Corruption is a very serious issue in most African countries and it has negatively impacted on service delivery. Corruption leads to misallocation of scarce resources where public priorities are distorted to facilitate lifestyles of public officials instead of focusing on the ordinary citizens. Corruption mainly affects the poor as they entirely depend on services offered by the government. For instance, in many government health centres drugs are often out of stock either due to delay in delivery of drugs to the health units, theft of drugs by health workers, limited number of drugs or even sending only essential drugs. Those who are fairly well off opt for private clinics. Access roads in most places in the country are also in bad condition and this interferes with business/trade and limits movement. Embezzlement of funds has also contributed to substandard/shoddy work.
WOUGNET, under the project “Empowering local people and communities to monitor district’s services delivery through ICTs”, has built the capacity of the community (Voluntary social accountability committees) to identify and report bad governance issues such as corruption and poor service delivery. It is also building their ICT capacities to explore the opportunities offered by them to promote service delivery. The major tools being used under the project include mobile phones and digital cameras and the Ushahidi platform.
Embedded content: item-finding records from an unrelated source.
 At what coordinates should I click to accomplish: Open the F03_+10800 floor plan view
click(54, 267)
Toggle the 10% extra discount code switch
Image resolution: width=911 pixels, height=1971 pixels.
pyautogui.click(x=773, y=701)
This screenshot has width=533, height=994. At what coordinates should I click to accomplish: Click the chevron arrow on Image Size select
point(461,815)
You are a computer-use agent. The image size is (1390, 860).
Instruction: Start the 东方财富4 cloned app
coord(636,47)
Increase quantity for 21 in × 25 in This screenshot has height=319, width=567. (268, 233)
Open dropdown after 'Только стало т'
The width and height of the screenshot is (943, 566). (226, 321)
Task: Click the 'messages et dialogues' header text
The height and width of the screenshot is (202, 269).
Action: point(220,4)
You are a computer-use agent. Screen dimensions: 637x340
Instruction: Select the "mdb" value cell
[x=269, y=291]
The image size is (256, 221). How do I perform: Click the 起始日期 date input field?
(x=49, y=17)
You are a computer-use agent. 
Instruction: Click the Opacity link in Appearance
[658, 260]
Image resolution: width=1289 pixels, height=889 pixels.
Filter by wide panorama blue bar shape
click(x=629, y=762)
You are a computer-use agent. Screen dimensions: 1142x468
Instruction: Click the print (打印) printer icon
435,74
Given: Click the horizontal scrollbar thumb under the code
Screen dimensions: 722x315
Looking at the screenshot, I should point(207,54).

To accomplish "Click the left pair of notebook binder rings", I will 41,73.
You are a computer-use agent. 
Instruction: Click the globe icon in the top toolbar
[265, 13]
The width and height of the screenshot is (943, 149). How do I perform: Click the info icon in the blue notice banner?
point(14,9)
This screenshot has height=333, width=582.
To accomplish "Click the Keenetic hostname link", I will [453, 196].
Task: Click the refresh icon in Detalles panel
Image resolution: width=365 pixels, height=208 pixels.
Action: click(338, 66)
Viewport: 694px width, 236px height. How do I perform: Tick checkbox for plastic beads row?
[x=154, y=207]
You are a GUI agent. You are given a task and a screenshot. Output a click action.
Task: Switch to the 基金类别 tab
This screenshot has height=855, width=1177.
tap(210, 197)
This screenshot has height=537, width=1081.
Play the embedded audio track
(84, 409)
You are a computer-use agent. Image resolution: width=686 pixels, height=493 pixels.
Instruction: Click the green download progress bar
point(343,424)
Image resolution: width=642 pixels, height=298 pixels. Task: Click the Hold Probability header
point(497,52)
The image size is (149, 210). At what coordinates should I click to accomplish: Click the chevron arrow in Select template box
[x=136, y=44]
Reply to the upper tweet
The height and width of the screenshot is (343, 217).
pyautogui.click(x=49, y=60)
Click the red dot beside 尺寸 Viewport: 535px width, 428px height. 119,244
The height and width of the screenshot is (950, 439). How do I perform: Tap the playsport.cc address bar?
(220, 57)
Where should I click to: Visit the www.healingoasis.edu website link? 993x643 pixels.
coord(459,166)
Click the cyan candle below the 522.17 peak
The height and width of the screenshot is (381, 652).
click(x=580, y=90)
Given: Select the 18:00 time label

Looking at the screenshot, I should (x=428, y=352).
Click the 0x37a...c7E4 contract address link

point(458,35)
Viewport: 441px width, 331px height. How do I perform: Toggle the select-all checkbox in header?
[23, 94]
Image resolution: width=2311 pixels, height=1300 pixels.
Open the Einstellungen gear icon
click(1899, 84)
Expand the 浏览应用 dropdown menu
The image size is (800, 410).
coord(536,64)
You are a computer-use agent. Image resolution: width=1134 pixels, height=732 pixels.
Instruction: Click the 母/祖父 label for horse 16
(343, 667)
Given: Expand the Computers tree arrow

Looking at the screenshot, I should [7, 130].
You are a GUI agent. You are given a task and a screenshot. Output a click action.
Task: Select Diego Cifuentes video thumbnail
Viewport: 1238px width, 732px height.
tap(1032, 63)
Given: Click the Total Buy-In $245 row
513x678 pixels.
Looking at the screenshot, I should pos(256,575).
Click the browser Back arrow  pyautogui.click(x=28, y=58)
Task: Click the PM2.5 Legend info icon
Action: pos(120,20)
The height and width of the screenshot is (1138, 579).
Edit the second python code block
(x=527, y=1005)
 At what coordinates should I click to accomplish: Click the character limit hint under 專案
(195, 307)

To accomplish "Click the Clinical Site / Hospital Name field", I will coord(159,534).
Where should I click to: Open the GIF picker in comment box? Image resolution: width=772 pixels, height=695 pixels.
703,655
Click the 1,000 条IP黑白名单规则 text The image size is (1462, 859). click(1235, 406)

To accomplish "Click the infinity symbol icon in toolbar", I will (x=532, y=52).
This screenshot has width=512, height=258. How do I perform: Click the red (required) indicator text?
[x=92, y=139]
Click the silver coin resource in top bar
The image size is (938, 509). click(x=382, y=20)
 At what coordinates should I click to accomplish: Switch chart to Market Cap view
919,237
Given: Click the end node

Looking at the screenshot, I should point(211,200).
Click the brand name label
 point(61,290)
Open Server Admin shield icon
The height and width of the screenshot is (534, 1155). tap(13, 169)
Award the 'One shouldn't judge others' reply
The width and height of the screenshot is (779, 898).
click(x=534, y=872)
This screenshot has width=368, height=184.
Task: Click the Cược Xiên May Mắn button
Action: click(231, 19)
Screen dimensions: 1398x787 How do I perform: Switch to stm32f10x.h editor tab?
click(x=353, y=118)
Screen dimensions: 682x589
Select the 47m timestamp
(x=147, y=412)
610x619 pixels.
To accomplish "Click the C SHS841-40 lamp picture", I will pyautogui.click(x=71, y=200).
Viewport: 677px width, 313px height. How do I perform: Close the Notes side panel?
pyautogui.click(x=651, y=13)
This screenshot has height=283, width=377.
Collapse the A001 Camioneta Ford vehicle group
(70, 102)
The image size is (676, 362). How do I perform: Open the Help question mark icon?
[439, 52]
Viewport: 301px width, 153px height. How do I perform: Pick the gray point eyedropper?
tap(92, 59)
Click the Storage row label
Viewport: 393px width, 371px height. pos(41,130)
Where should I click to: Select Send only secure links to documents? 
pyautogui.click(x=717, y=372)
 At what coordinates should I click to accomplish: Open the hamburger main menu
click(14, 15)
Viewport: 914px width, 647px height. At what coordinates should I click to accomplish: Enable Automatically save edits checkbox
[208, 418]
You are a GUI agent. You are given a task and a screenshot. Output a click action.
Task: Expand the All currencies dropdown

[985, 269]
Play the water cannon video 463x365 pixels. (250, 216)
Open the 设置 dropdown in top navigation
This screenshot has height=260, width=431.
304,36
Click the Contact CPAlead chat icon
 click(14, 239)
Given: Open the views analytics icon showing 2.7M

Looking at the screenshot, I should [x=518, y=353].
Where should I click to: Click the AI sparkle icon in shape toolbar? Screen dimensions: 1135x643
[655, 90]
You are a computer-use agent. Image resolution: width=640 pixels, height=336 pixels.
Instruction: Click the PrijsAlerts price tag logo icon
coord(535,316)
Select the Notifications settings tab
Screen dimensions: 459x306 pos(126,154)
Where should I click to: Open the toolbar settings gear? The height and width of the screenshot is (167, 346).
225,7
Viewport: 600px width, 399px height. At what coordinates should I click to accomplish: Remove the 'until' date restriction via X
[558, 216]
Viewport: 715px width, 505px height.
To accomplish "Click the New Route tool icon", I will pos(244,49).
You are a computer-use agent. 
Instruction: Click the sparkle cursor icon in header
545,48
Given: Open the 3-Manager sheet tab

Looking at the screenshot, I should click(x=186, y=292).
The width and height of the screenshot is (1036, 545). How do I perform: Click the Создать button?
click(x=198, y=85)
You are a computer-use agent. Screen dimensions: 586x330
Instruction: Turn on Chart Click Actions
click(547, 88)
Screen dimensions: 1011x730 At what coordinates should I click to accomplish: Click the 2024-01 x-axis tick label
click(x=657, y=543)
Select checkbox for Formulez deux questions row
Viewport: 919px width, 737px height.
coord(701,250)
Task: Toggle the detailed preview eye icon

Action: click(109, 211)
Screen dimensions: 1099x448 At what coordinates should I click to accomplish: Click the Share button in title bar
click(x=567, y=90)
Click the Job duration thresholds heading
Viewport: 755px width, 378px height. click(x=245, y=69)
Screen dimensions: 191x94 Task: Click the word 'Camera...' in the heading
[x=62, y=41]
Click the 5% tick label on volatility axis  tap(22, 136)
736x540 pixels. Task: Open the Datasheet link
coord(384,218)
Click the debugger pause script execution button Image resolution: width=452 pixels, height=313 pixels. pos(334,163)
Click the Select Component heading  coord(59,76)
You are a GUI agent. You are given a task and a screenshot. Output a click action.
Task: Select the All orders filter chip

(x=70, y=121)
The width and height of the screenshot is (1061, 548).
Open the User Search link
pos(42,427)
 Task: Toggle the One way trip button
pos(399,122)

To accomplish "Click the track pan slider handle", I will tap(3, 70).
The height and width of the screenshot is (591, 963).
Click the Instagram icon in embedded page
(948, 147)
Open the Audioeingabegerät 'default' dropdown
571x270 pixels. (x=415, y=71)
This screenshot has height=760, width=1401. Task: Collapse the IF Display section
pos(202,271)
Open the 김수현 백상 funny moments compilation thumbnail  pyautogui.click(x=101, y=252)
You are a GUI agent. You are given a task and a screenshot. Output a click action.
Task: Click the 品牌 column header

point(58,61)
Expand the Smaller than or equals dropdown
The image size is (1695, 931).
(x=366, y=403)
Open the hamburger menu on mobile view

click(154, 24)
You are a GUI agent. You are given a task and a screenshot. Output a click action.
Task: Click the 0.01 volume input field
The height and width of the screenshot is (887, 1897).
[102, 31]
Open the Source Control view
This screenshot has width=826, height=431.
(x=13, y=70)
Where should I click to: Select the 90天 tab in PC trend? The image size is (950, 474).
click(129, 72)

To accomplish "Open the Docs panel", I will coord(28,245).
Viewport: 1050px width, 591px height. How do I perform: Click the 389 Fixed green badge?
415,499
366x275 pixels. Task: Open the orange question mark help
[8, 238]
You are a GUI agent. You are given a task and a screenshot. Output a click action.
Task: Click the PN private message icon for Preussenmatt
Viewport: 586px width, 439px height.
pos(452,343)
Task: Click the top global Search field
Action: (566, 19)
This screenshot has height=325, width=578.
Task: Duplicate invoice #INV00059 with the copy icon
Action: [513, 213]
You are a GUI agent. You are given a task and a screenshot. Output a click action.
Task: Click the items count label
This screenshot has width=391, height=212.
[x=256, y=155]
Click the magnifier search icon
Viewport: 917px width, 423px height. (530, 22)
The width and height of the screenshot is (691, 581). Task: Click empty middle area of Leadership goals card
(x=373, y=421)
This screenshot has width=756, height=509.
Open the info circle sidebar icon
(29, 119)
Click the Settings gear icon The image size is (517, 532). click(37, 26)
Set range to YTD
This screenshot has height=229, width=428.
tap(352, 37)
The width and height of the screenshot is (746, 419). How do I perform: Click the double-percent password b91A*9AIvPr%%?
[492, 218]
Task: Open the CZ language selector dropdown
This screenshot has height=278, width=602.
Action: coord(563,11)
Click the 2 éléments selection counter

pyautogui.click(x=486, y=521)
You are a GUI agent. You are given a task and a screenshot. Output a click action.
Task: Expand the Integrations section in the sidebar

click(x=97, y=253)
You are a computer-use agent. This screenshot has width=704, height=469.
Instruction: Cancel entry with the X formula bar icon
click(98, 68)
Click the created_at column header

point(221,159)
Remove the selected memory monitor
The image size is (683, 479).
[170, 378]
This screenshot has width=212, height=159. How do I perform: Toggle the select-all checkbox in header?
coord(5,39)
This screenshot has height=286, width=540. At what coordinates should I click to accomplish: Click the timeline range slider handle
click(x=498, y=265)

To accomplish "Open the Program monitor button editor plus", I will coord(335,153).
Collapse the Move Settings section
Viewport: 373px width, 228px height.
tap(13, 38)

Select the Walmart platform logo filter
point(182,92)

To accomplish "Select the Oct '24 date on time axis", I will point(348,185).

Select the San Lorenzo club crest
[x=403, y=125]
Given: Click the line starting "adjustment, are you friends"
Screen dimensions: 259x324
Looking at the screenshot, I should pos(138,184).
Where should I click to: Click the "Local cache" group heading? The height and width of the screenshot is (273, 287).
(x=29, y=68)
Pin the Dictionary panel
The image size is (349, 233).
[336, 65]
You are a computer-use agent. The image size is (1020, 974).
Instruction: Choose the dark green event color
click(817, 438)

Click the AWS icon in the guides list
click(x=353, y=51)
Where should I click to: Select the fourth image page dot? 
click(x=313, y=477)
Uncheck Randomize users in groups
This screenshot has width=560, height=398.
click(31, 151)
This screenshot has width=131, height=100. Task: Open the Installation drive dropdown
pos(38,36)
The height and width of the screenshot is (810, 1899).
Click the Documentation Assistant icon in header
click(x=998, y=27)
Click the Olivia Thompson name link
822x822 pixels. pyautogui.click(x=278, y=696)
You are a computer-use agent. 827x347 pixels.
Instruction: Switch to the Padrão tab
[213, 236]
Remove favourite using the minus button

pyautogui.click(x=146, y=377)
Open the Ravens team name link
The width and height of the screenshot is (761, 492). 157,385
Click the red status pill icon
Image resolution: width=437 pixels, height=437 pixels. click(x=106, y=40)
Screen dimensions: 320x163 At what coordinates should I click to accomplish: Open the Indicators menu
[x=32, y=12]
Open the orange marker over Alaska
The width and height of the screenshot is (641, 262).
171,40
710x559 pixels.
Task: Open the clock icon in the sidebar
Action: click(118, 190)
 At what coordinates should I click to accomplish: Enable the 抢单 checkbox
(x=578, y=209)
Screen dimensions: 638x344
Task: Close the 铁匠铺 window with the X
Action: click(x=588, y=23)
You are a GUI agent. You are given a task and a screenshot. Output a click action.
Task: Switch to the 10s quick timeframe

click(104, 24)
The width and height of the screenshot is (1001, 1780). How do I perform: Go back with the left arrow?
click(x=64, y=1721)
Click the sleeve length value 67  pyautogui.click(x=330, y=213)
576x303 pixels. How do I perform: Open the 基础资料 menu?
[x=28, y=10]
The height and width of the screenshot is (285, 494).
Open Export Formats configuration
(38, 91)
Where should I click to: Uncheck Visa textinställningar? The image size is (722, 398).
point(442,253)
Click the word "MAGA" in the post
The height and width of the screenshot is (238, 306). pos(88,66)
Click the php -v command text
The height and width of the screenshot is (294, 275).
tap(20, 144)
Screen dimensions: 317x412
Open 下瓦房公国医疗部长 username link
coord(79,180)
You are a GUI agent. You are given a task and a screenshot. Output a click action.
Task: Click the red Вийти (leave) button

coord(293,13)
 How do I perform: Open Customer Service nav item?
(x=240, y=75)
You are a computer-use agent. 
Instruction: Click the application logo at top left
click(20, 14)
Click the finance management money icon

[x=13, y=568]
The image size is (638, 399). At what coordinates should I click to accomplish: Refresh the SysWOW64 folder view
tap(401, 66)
One of the major gaps identified during the implementation of this has been limited ICTs skills by the communities to promote good governance. Support was sought from Indigo Trust to bridge this gap, to support the provision of ICT tools, mobile phones and cameras as well as the training to facilitate the use of the tools. In October 2012, a collaboration was reached with Indigo. Currently trainings for the VSACs from Apac, Kole and Oyam districts have begun to sharpen their reporting skills using ICTs.
During the training, especially ICT skills capacity building workshop, the VSACs were very excited specifically about the use of Ushahidi platform. When some of them saw their issues in the platform they felt so great as they knew that many people were aware of their plight. Some of them said they never expected to use the internet and believed it was a “thing for the educated”.
VSACs practically uploading poor service delivery issues identified on Ushahidi platform (left participants from Oyam district, right Paska Angulu uploading content).
Mrs. Paska Angulu, a VSAC from Tarogali parish Ibuje sub-county, Apac district said, “I used to type only letters but in the training I got myself uploading issues of poor governance on Ushahidi platform. This really made me build a heart of using computers though I used to fear. It also encouraged and strengthened me to work with WOUGNET”.
In a nutshell, ICTs are very instrumental in promoting good governance if well used. It is something that can be embraced by anyone irrespective of one’s’ level of education as long as one has interest. ICT infrastructure in hard to reach areas need to be strengthened so that rural people are not left behind. Together, let us embrace technology to transform our communities.